BRIEF 1 → Reproduce a passage of the Ethereum article word for word. Begin at the words "Oh, the possibilities!" and stop after the words "model a bit.".

TEXT SEGMENT →
* * * * *

Blockchain 101: Enter Ethereum

This is part of a larger series of articles about Blockchain. If this is the first article you come across, I strongly recommend starting from the beginning of the series.

We have Bitcoin to thank for introducing the world to the foundational concepts in Blockchain technology. Transactions and blocks, incentives and consensus — these are ubiquitous ideas that manifest in different forms in different Blockchains, but the core concepts remain roughly the same.

Yet, there’s only so much Bitcoin can do. It was conceived as a digital cash system, after all — and cannot cater for other needs.

I wasn’t there to see it, but I assume it must have felt like the technology had a lot of untapped potential at the time. If only the features and security guarantees of Bitcoin could be translated into other types of applications...

Oh, the possibilities!

It would take around 7 years for the next quantum leap in Blockchain’s history to materialize into Ethereum, which went live on 2015, bringing with it a huge paradigm shift in terms of functionality.

Fun fact: the development of Ethereum was crowdfunded in Bitcoin!

What was so important about this new technology? To better understand this, we need to zoom out a little, and try to change our mental model a bit.

* * * * *

STORED RECORDS →
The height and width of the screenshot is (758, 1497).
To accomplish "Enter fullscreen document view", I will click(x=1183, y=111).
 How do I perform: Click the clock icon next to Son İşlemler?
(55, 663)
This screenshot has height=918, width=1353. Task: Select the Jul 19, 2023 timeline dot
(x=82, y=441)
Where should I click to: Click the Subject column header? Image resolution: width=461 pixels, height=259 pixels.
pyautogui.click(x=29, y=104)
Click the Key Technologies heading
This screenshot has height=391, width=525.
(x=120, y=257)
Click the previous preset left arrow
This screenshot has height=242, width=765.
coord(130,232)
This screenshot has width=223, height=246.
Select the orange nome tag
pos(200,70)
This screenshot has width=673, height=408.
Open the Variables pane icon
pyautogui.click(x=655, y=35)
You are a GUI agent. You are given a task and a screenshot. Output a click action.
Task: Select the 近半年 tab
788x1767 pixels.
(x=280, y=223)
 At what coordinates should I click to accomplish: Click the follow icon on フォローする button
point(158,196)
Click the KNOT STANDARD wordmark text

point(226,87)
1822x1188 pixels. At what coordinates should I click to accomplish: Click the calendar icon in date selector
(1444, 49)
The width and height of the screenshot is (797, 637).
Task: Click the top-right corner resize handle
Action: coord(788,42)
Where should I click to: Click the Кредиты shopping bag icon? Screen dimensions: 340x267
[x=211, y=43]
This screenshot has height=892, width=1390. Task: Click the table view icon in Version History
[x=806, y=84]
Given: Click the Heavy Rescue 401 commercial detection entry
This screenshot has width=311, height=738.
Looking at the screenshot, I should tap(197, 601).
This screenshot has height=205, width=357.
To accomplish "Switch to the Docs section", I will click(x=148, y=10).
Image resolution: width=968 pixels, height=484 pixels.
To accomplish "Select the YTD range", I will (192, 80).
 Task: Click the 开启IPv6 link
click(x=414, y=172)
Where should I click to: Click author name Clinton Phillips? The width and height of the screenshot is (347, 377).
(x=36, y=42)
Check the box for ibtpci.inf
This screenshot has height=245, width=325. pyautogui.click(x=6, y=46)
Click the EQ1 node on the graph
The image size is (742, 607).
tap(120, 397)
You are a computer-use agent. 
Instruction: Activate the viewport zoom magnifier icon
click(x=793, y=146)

* * * * *

BRIEF 2 → Rewrite the listing from its first line through the line that contains "(x=280, y=223)", replacing "Select" with "Choose" and leaving everything else unchanged. Give only those lines.

TASK SOLUTION 1 →
Oh, the possibilities!

It would take around 7 years for the next quantum leap in Blockchain’s history to materialize into Ethereum, which went live on 2015, bringing with it a huge paradigm shift in terms of functionality.

Fun fact: the development of Ethereum was crowdfunded in Bitcoin!

What was so important about this new technology? To better understand this, we need to zoom out a little, and try to change our mental model a bit.

TASK SOLUTION 2 →
The height and width of the screenshot is (758, 1497).
To accomplish "Enter fullscreen document view", I will click(x=1183, y=111).
 How do I perform: Click the clock icon next to Son İşlemler?
(55, 663)
This screenshot has height=918, width=1353. Task: Choose the Jul 19, 2023 timeline dot
(x=82, y=441)
Where should I click to: Click the Subject column header? Image resolution: width=461 pixels, height=259 pixels.
pyautogui.click(x=29, y=104)
Click the Key Technologies heading
This screenshot has height=391, width=525.
(x=120, y=257)
Click the previous preset left arrow
This screenshot has height=242, width=765.
coord(130,232)
This screenshot has width=223, height=246.
Choose the orange nome tag
pos(200,70)
This screenshot has width=673, height=408.
Open the Variables pane icon
pyautogui.click(x=655, y=35)
You are a GUI agent. You are given a task and a screenshot. Output a click action.
Task: Choose the 近半年 tab
788x1767 pixels.
(x=280, y=223)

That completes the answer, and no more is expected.